RECORDED DATA
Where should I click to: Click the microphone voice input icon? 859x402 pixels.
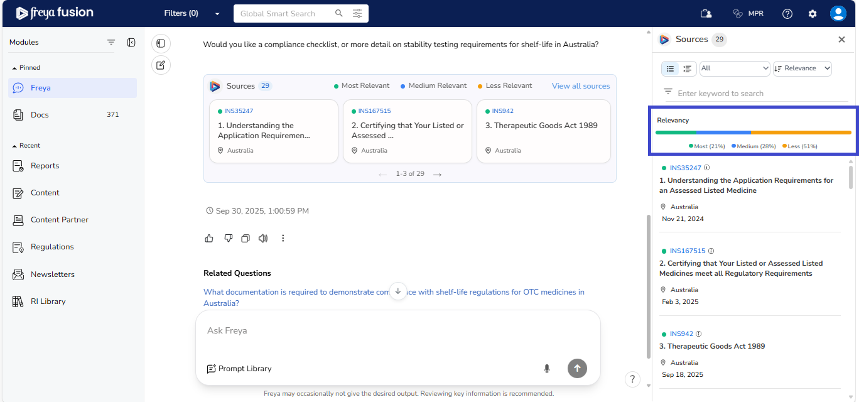(x=546, y=369)
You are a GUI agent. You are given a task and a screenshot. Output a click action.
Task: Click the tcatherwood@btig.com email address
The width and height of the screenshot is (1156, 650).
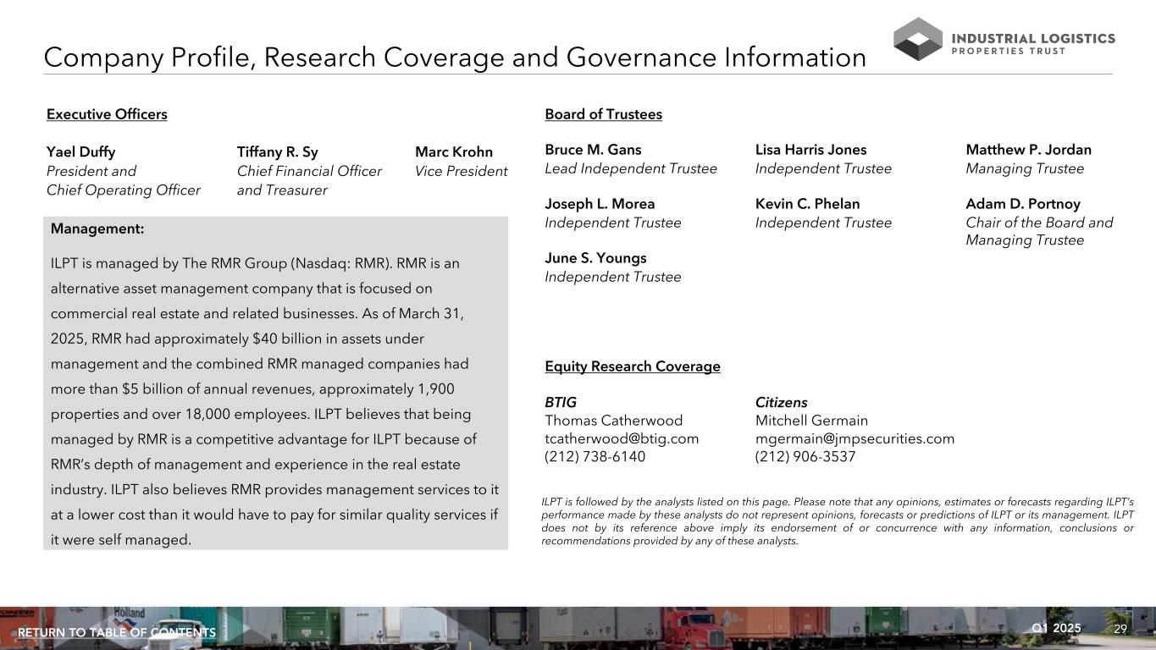click(622, 438)
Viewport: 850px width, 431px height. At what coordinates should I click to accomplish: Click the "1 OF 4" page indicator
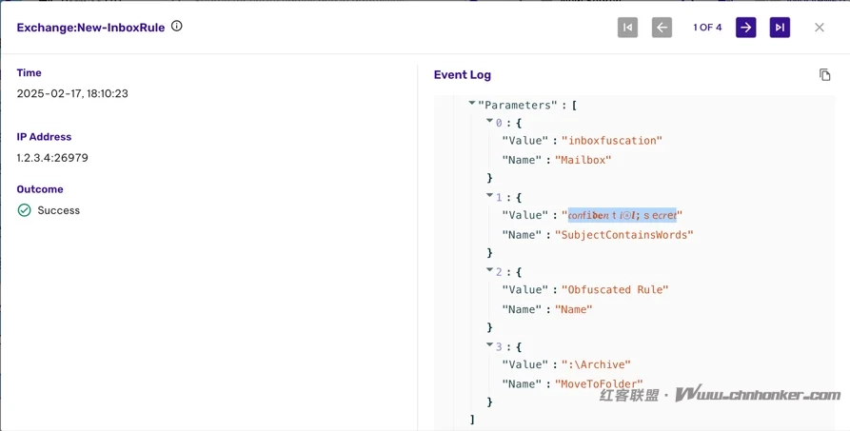707,28
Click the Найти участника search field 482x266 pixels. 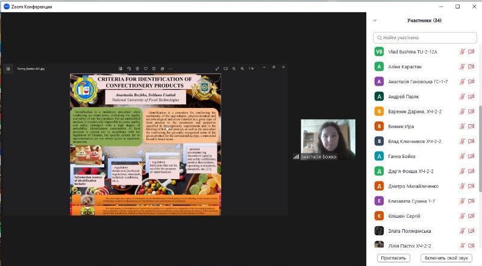click(425, 37)
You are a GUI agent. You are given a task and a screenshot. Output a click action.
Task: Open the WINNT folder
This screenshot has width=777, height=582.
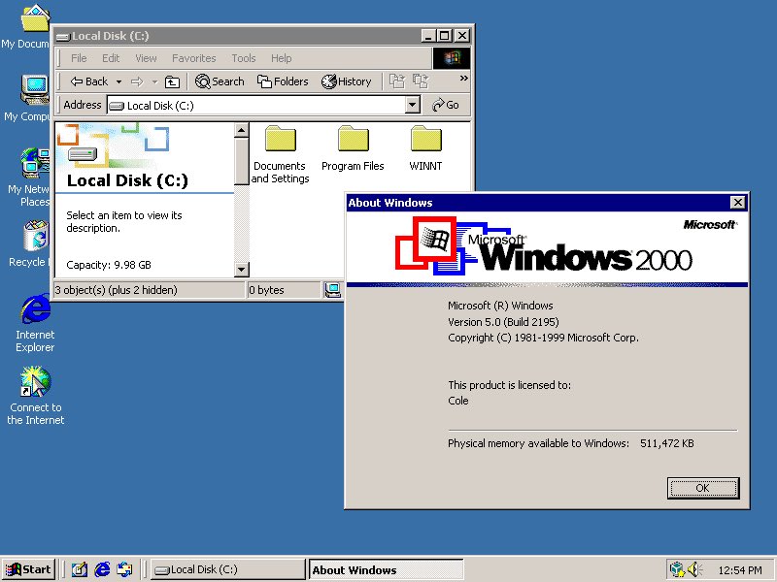pos(425,144)
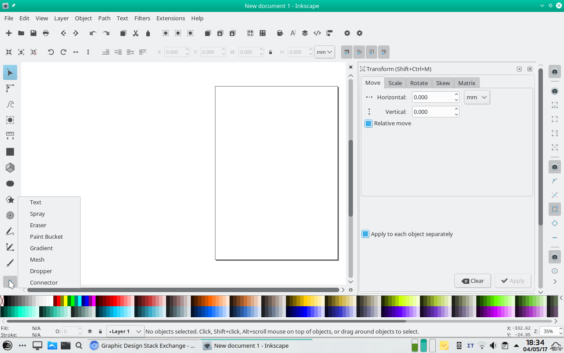This screenshot has width=564, height=353.
Task: Open the toolbar units mm dropdown
Action: pyautogui.click(x=325, y=52)
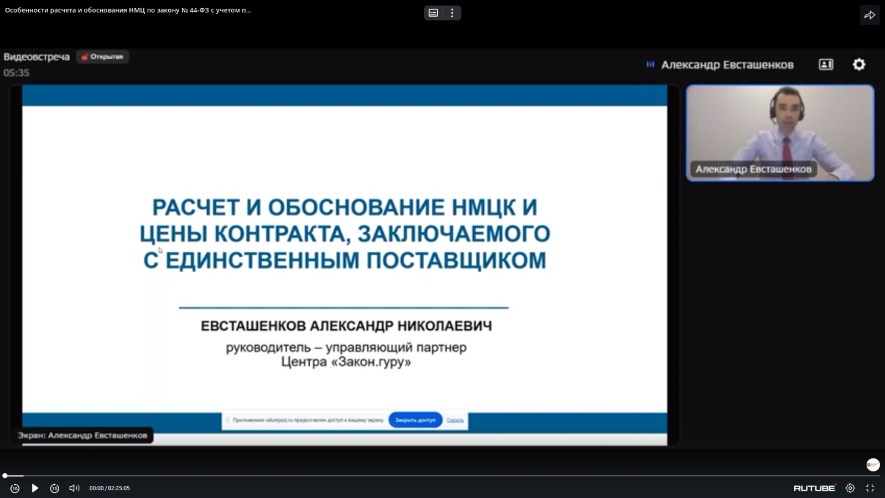Click the RUTUBE logo
The width and height of the screenshot is (885, 498).
[x=815, y=488]
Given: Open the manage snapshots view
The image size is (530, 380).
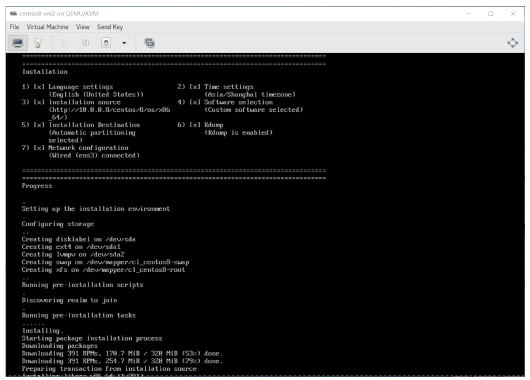Looking at the screenshot, I should (149, 43).
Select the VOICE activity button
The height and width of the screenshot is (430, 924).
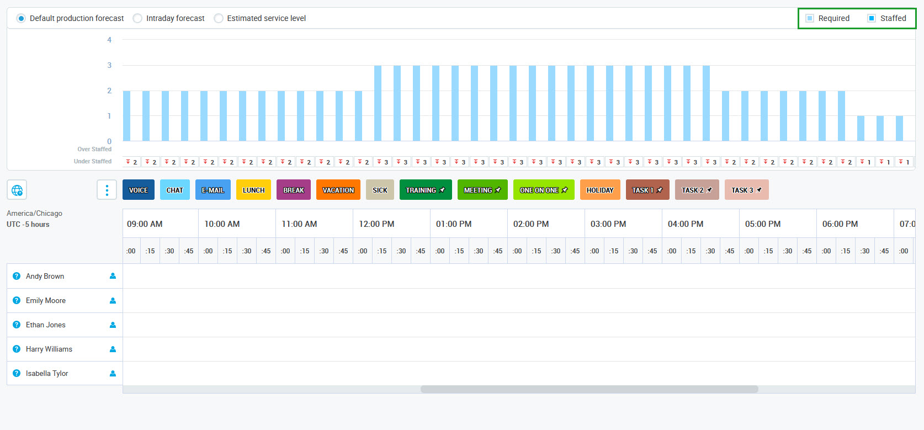click(x=139, y=190)
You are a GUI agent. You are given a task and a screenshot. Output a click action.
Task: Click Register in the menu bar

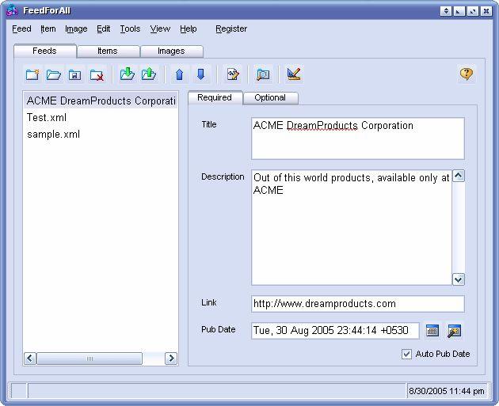point(231,28)
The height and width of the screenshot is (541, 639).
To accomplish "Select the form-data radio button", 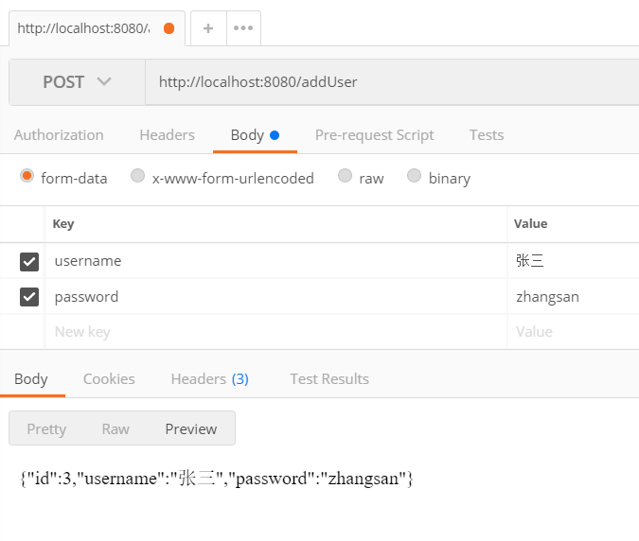I will click(x=27, y=176).
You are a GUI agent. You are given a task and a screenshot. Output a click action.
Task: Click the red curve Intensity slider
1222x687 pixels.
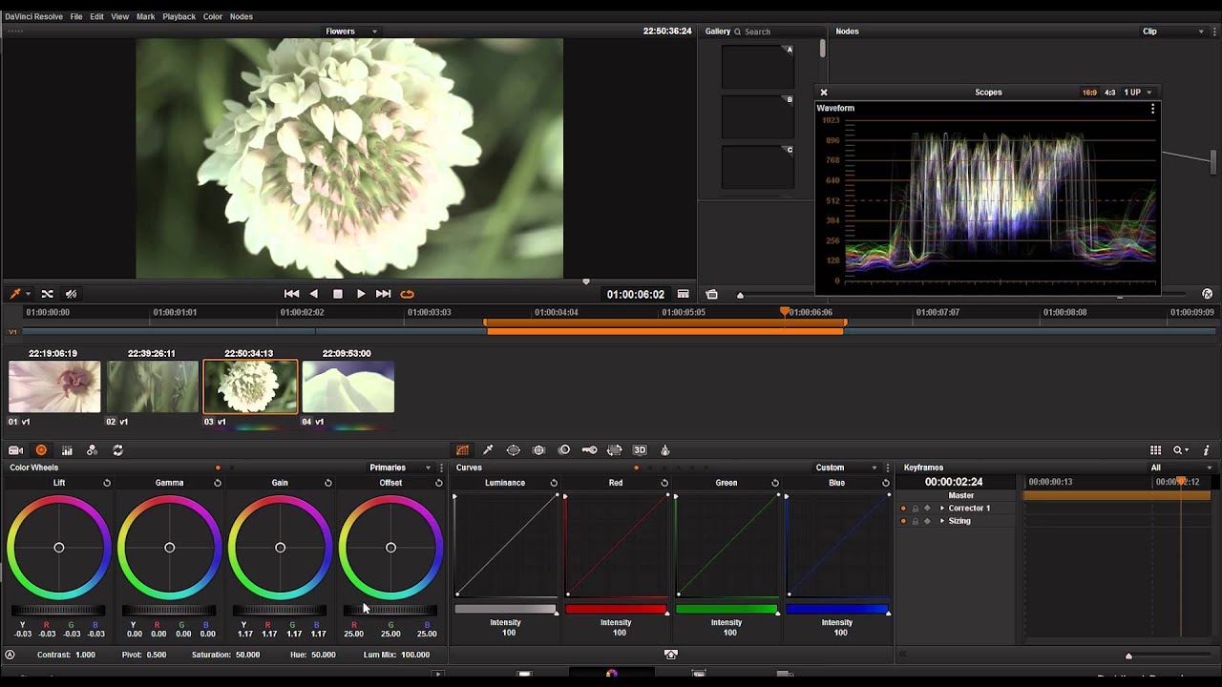[x=616, y=609]
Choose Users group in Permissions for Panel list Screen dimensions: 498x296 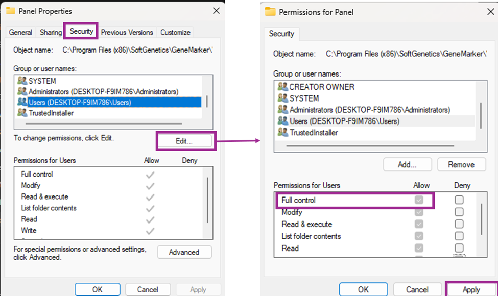344,121
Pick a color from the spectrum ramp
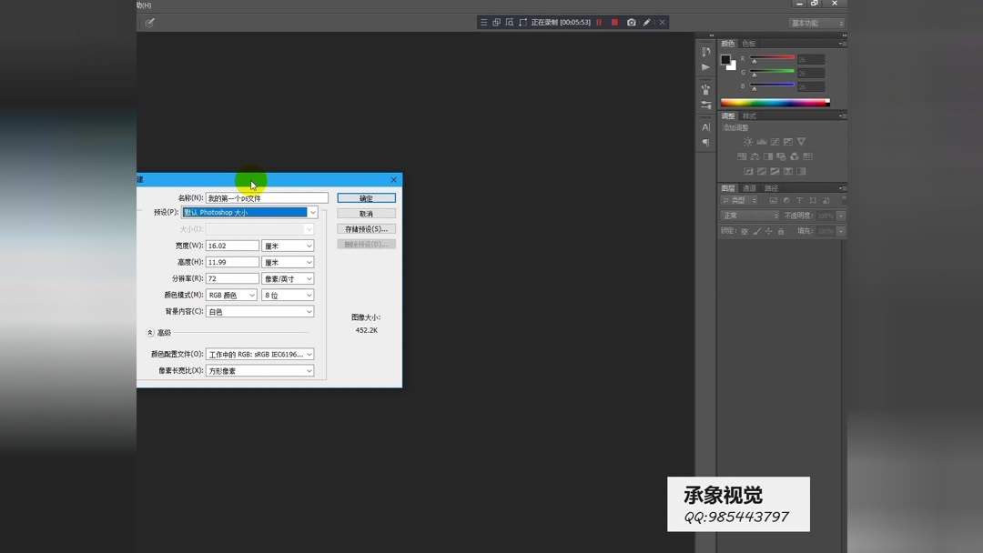This screenshot has height=553, width=983. [x=774, y=101]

HOW TO COMPLETE THIS TASK
From the data above, return exactly the lines from the one with "Task: Open the WINNT folder" up to and including the one with "Select the VOICE activity button". Pictures do not go in the copy.

WRITTEN ANSWER
Task: Open the WINNT folder
This screenshot has width=777, height=582.
pos(425,144)
This screenshot has width=564, height=353.
Task: Open the toolbar units mm dropdown
Action: pyautogui.click(x=325, y=52)
Click the RUTUBE logo
The width and height of the screenshot is (885, 498).
[x=815, y=488]
Given: Open the manage snapshots view
The image size is (530, 380).
Looking at the screenshot, I should (149, 43).
Select the VOICE activity button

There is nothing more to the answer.